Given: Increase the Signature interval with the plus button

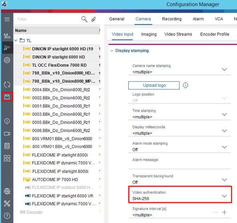Looking at the screenshot, I should pos(224,212).
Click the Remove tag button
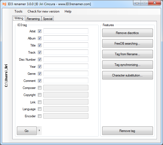Viewport: 163px width, 145px height. pos(128,131)
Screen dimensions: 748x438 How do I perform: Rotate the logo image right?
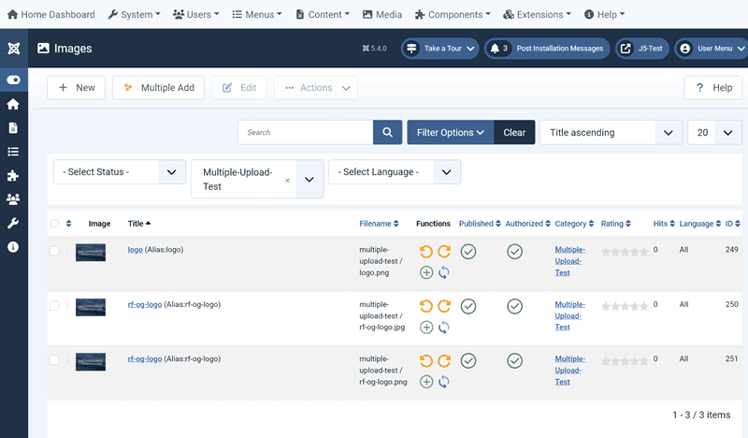point(444,252)
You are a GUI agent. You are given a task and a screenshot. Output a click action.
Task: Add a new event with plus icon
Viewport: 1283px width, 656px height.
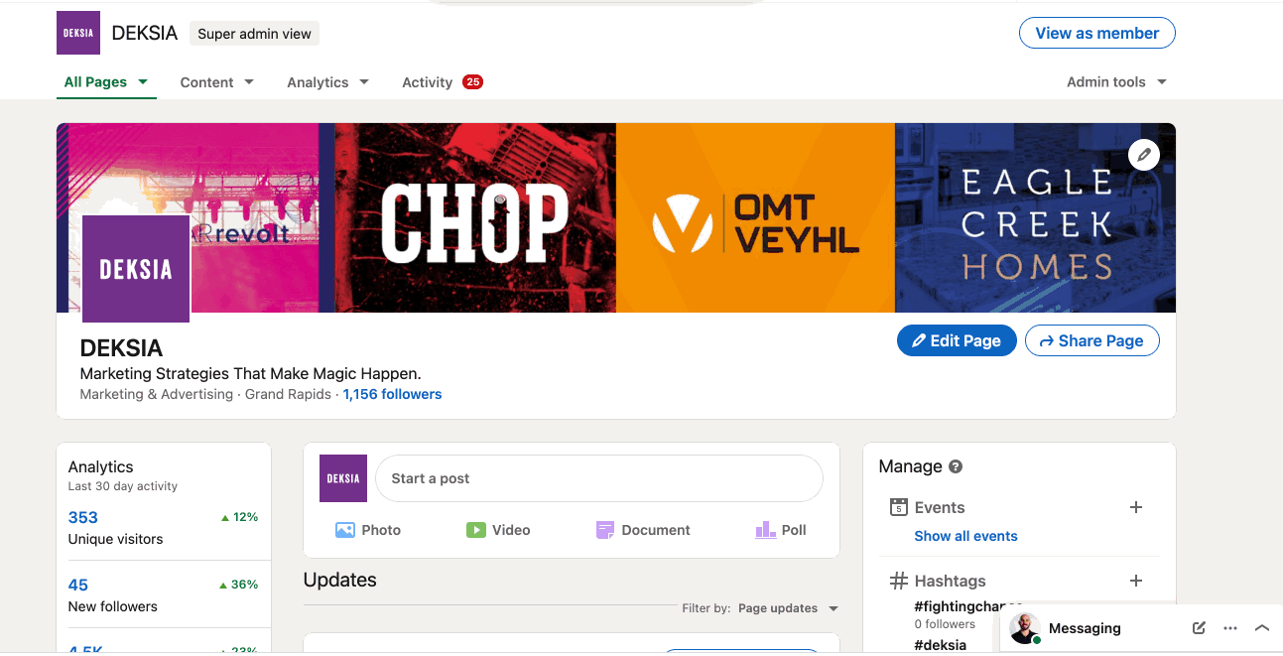[1136, 507]
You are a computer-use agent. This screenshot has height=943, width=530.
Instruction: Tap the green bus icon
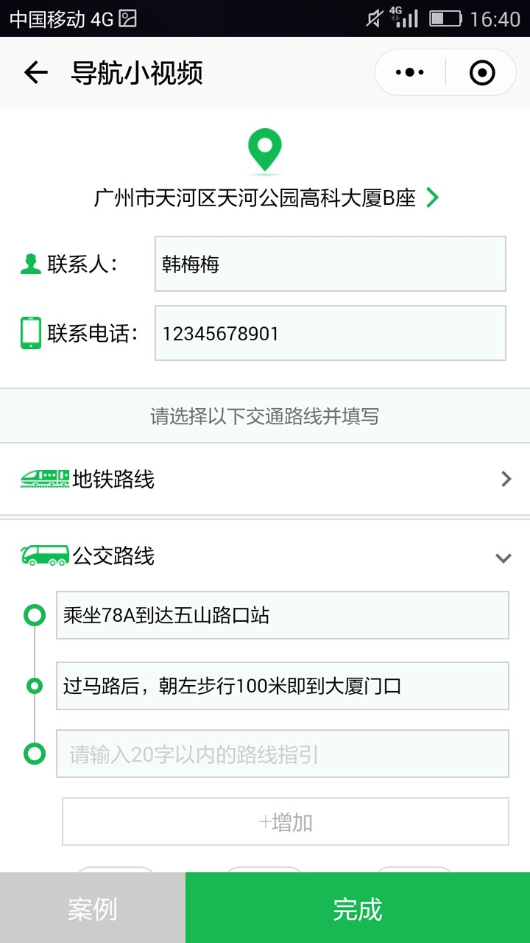[x=45, y=555]
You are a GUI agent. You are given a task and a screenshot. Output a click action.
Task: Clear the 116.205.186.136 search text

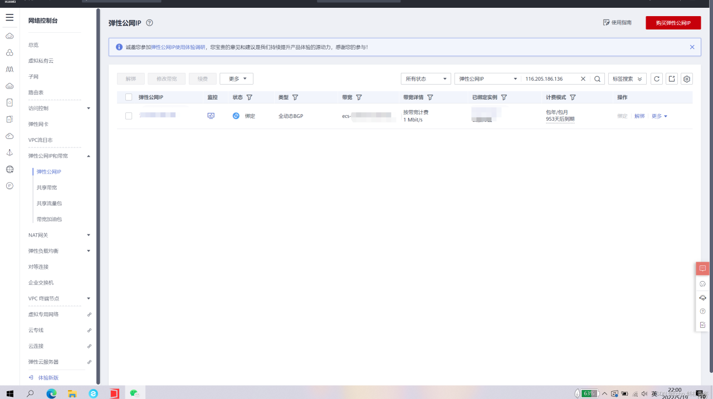coord(583,79)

————————

Task to carry out: Pictures must be left out when the records are transcribed exactly.

Solved exercise:
Given: Increase the Signature interval with the plus button

Looking at the screenshot, I should pos(224,212).
Click the Remove tag button
Viewport: 163px width, 145px height. pos(128,131)
Screen dimensions: 748x438 How do I perform: Rotate the logo image right?
point(444,252)
You are a GUI agent. You are given a task and a screenshot. Output a click action.
Task: Add a new event with plus icon
Viewport: 1283px width, 656px height.
[1136, 507]
You are a computer-use agent. This screenshot has height=943, width=530.
Instruction: Tap the green bus icon
[x=45, y=555]
You are a GUI agent. You are given a task and a screenshot. Output a click action.
Task: Clear the 116.205.186.136 search text

coord(583,79)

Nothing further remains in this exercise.